All Roads Lead to an Australian Eclipse

As the brilliant Sun rained its heat and light down on Exmouth, Melanye Wawrik looked up, through her special safety glasses towards it. The town of Exmouth was a buzz - energised by the excitement of the non-local visitors that had descended upon it, inflating its population from the usual 3,000 up to 20,000. Accommodation bookings were sold out months in advance, with one single small shed on AirBnB going for a cost of over $7,000 for the four days surrounding April 20. Someone probably paid it.  

All around, and throughout the morning, people were looking up in anticipation. The skies could not be more perfect, as the Sun slowly climbed higher in its morning arc towards the zenith.

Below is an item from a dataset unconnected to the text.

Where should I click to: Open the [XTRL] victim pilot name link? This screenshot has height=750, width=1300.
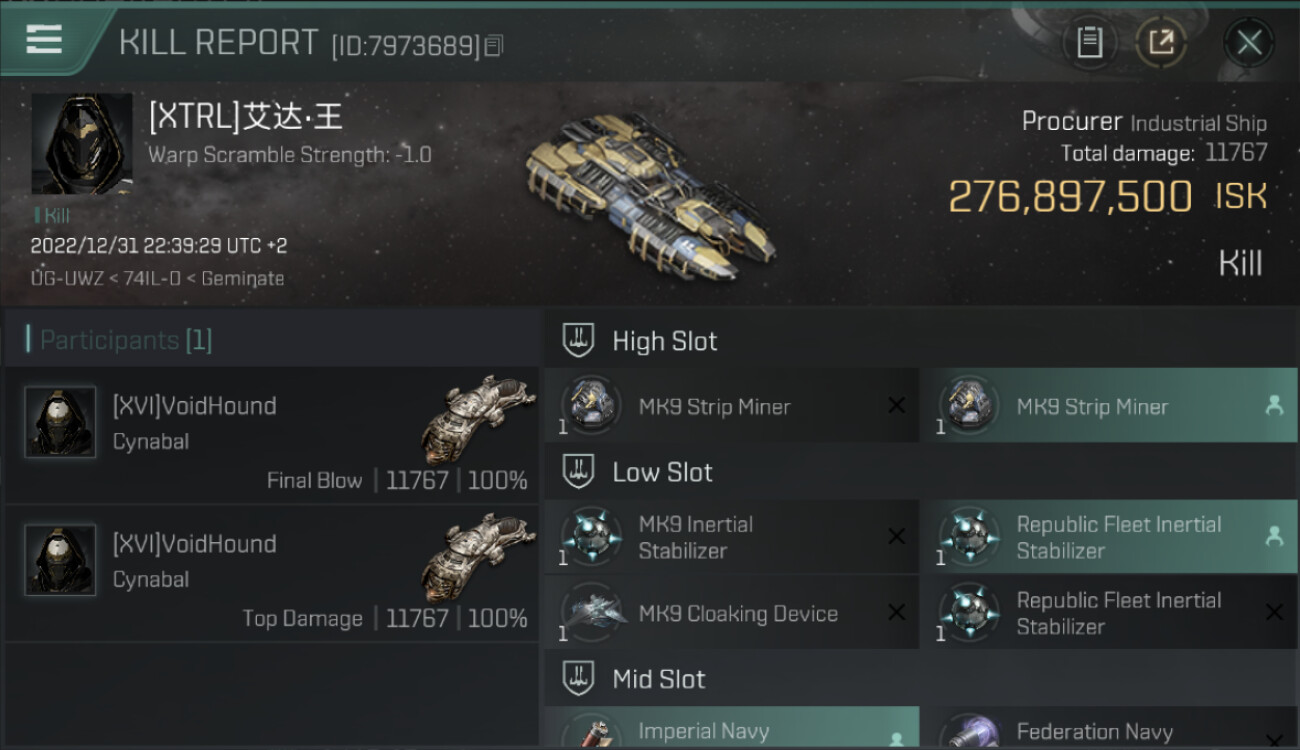click(x=246, y=117)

The feeling of nervousness and exhilaration grew stronger in the hundreds of people who were setting up their cameras and telescopes, testing their filters and getting ready to be some of the few people on Earth about to catch a total solar eclipse. Some came with a simple digital camera and tripod. Others, equipment valued in the thousands, specifically designed to capture these types of astronomical events. 

Melanye’s day job is a Coordinator for the Quantum Girls Project - a women in STEM and entrepreneurship project that is designed to the skills shortage and gender imbalance in STEM-related fields, that is hosted at the University of Western Australia. She, along with a friend and child, set out from their home suburb of Mount Helena, driving along in a hybrid electric vehicle, and camping along the 1,122-kilometre distance to Exmouth. There was no way that Melanye was going to miss this opportunity, given she had never seen a total solar eclipse before, and has vague memories of an annular solar eclipse when she was five (though, it was not that great). 

“What I am expecting and excited to see is the darkness when the Moon blocks out the Sun,” she said. “To actually see what it feels like to be in the shadow of the Moon, and imagine what that looks like”.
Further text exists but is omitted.